= Given exercise =
Turn the lines from the one containing "The image size is (1523, 784)." through the one containing "point(491,620)" into a numbered list, leaving out any blank lines.

= Item-finding records =
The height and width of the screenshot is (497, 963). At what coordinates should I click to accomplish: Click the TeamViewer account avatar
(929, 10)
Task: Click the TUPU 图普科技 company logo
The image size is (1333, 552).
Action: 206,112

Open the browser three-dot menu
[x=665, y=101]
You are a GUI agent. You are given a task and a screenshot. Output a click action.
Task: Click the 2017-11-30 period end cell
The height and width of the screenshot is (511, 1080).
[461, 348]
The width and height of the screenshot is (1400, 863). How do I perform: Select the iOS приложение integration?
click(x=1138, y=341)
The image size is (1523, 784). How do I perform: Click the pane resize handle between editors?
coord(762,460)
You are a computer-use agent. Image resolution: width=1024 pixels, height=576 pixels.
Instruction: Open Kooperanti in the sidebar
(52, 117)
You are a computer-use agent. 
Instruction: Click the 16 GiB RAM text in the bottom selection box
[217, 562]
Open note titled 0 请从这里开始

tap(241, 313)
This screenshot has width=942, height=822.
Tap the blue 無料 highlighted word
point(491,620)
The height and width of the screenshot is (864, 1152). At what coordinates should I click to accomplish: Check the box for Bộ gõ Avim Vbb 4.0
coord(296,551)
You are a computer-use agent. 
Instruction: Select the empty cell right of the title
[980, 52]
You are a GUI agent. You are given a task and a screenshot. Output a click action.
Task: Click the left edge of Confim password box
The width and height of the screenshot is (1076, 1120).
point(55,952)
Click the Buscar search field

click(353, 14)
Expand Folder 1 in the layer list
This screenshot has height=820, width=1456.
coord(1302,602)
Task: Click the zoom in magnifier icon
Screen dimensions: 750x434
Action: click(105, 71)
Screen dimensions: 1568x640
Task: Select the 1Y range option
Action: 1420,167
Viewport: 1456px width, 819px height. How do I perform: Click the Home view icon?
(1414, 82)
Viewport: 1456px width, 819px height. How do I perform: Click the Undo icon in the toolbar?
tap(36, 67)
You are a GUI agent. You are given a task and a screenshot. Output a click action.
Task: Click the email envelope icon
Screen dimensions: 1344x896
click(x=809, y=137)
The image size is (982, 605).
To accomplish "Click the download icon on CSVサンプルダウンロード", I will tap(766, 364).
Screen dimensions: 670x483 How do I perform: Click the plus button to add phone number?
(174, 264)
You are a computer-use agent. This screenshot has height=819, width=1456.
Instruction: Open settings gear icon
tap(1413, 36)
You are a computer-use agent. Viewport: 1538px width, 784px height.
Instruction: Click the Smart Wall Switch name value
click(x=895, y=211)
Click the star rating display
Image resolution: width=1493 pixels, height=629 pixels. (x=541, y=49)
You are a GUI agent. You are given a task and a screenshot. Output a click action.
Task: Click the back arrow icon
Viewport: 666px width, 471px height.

= Task solution =
1. The image size is (1523, 784). How do I perform: Click the pane resize handle between editors?
2. coord(762,460)
3. You are a computer-use agent. Image resolution: width=1024 pixels, height=576 pixels.
4. Instruction: Open Kooperanti in the sidebar
5. (52, 117)
6. You are a computer-use agent. 
7. Instruction: Click the 16 GiB RAM text in the bottom selection box
8. [217, 562]
9. Open note titled 0 请从这里开始
10. tap(241, 313)
11. This screenshot has width=942, height=822.
12. Tap the blue 無料 highlighted word
13. point(491,620)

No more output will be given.